The network security functions used in access management are secure web gateways (SWGs), cloud access security brokers (CASBs), firewalls, and zero-trust network access. These are examples of point solutions, which are dedicated to solving one problem.

SASE does not use point solutions, but rather a cloud-native software stack that performs all of these functions and more at once, running in parallel in different engines.

Service Edge

A SASE architecture enables end-to-end security, whether the source is a remote worker, a branch location, or a headquarters. Threat prevention capabilities inherent to SASE include encryption of all communications, firewalls, URL filtering, anti-malware, and intrusion prevention systems (IPS). These capabilities are available to all connected network edges across the globe.

Gartner describes SASE as delivering services and enforcing policies as needed no matter where the entity requesting a service is located, nor what type of connection it has to the cloud.

According to the report, "The result is the dynamic creation of a policy-based, secure access service edge, regardless of the location of the entities requesting the capabilities and regardless of the location of the networked capabilities they are requesting access to."

SASE and SD-WAN

SASE combines an SD-WAN approach and security functionalities into one cloud-based service.

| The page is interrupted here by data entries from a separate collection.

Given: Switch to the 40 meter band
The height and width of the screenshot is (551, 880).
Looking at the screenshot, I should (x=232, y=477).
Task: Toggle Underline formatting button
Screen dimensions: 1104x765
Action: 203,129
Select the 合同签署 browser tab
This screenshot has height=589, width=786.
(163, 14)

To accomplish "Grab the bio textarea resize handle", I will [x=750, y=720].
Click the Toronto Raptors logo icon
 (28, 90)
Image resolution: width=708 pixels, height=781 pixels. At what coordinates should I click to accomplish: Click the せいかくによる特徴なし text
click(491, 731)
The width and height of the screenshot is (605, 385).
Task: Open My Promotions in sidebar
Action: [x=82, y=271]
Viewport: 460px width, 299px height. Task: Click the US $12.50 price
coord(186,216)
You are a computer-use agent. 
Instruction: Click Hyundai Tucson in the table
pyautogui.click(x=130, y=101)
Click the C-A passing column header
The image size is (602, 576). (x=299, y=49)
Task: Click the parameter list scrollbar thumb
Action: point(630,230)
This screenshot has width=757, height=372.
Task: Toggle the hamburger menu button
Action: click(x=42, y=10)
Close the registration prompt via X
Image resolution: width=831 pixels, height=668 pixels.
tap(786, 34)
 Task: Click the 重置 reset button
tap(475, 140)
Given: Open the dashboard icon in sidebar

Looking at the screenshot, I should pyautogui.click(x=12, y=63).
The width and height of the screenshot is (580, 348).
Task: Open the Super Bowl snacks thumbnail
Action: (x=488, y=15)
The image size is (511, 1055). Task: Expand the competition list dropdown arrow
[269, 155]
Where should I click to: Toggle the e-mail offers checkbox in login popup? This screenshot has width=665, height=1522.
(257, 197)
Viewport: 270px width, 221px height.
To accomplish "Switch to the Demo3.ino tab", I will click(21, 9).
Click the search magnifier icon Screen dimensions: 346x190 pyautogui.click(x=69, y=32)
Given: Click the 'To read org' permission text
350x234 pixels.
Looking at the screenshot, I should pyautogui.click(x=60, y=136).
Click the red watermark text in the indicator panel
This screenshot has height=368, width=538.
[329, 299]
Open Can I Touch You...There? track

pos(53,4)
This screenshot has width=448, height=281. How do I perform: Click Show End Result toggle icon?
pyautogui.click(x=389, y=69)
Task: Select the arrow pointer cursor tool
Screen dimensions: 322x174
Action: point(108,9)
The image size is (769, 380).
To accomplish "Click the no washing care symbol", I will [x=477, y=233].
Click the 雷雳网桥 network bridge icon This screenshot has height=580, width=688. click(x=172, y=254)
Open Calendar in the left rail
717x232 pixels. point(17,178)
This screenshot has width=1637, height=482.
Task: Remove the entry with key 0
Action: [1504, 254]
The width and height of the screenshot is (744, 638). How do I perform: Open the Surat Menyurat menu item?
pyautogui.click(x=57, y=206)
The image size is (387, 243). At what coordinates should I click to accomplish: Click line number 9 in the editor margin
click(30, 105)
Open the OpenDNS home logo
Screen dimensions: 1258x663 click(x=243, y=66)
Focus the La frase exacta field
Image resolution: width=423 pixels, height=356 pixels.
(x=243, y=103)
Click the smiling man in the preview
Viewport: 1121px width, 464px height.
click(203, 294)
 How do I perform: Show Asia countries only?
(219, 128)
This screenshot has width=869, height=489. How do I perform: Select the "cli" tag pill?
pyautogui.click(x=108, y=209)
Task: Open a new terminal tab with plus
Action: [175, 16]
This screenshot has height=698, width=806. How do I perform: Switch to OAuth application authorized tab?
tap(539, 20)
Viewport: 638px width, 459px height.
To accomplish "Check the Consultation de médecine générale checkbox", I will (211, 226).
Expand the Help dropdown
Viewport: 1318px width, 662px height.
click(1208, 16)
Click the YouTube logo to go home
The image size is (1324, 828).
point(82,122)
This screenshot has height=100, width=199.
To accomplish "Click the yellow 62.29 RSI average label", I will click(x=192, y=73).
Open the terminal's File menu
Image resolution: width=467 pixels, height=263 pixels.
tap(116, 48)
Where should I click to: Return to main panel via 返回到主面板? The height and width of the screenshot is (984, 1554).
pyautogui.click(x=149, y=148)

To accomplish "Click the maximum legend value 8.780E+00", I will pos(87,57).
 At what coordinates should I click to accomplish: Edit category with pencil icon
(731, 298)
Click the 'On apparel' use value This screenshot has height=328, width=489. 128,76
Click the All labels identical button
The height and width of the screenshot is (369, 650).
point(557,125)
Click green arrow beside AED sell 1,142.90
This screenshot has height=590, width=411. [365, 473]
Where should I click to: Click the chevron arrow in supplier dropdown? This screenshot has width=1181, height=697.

A WAN in a SASE service is not the same as in an SD-WAN. A SASE vendor has a globally distributed network fabric that is made up of their own points of presence (PoPs). An alternative to the vendor is to use a public cloud provider's PoPs.

SD-WAN features, like bandwidth optimization and traffic prioritization, are used by SASE. However, in an SD-WAN, virtualized devices spread throughout the WAN execute these features. In SASE, the cloud or a security agent on an end user's computer makes networking decisions, such as where to send different applications' traffic.

An element of SASE that sets it apart from SD-WAN is how it inspects traffic in an organization's network. Instead of using service-chained point solutions, as SD-WAN does, SASE runs all security functions at once in multiple policy engines that make up a cloud-native software stack.

"Let's say there's an attachment in a conversation stream," MacDonald said, "Now, you want to open up that attachment and inspect for sensitive data. That could be a point solution. But likewise, you might want to take that same content and inspect it for malware. That's another point solution. So what you start to realize is, if you're in these packets and in these attachments, why daisy chain a bunch of point solutions? It's just going to slow you down. Why go looking for patterns of goodness, and then jump to another point solution look for patterns of badness? Why don't we do both at the same time? … Only open the conversation once and do all of the things that you need to do."

In other words, the functions that used to be executed by point solutions are integrated into one cloud-native software stack. And since the engines in the software stack are all from the same vendor, the data does not have to spend the time being sent back and forth between vendor products.